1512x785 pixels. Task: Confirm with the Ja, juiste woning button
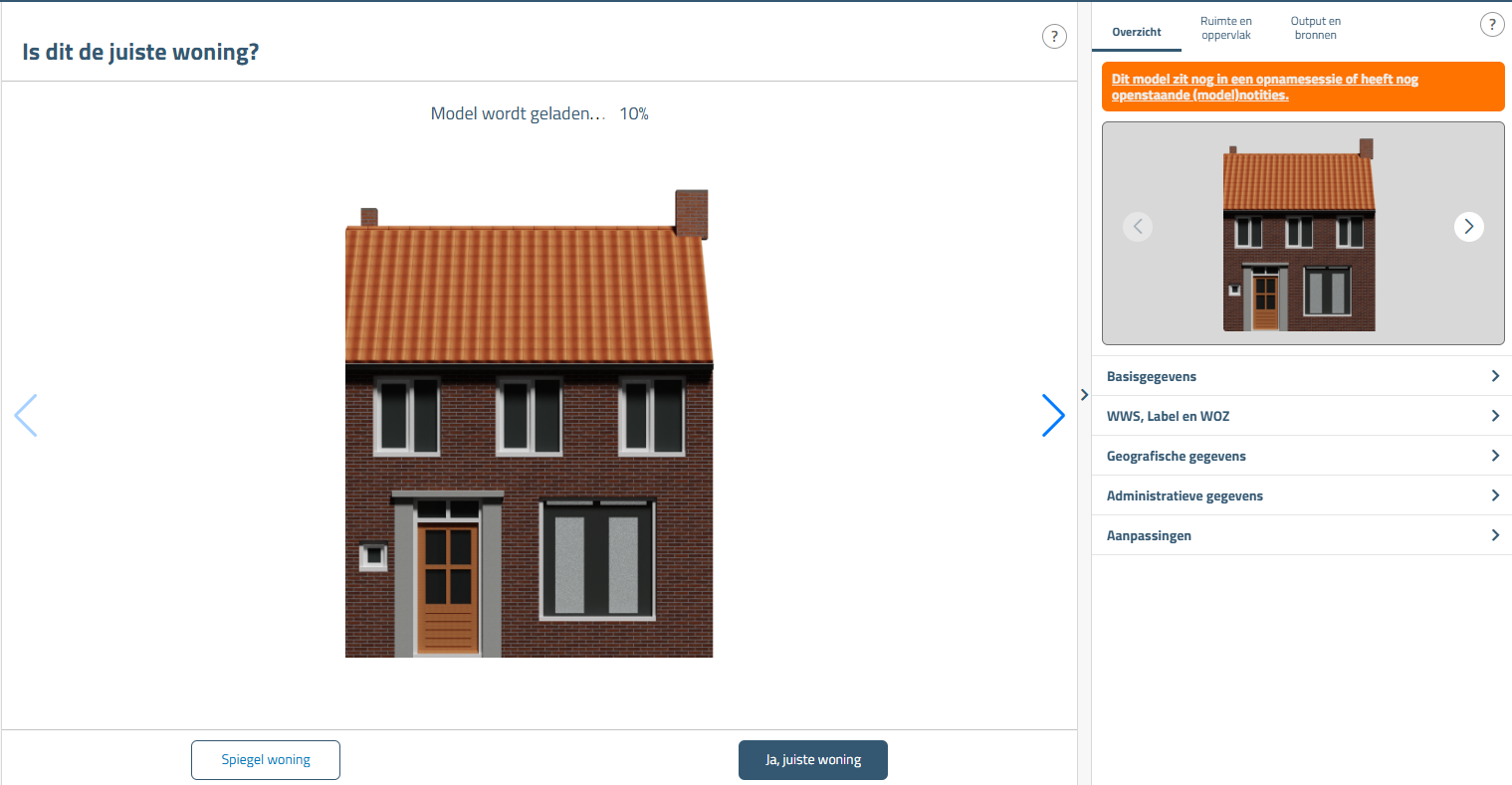(x=812, y=759)
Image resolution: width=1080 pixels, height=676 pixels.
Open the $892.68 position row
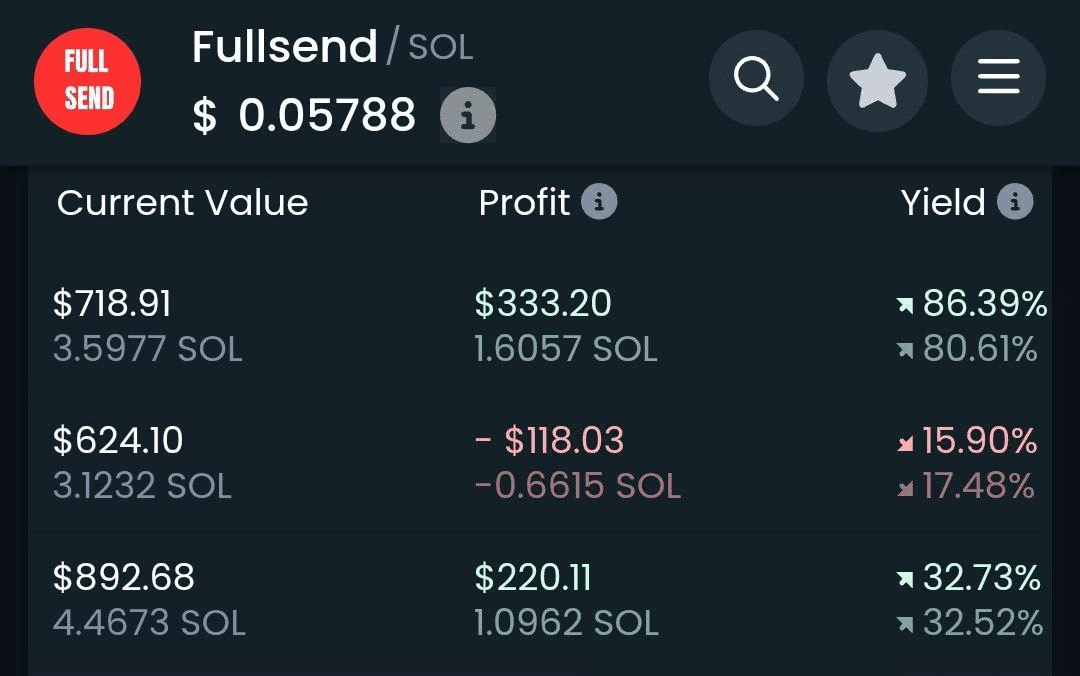[540, 600]
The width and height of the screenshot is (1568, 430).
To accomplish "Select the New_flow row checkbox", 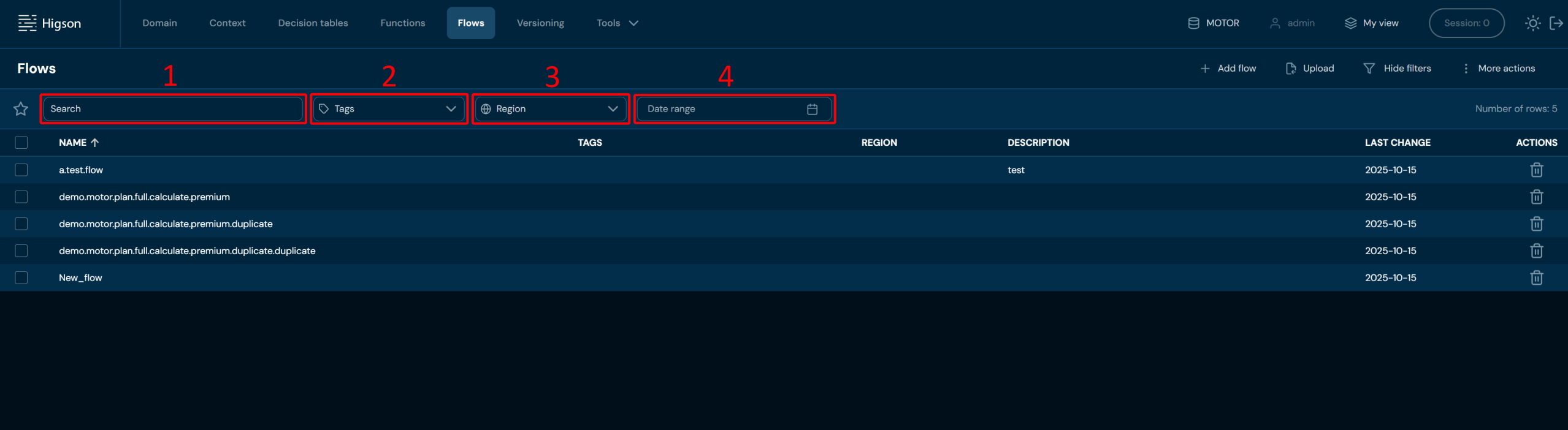I will pos(21,278).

+ + + + + + +

- What is being asked -
If a line in the listing holds the word "height", list that line.

- Answer space -
Image resolution: width=1080 pixels, height=676 pixels.
The width and height of the screenshot is (1568, 430).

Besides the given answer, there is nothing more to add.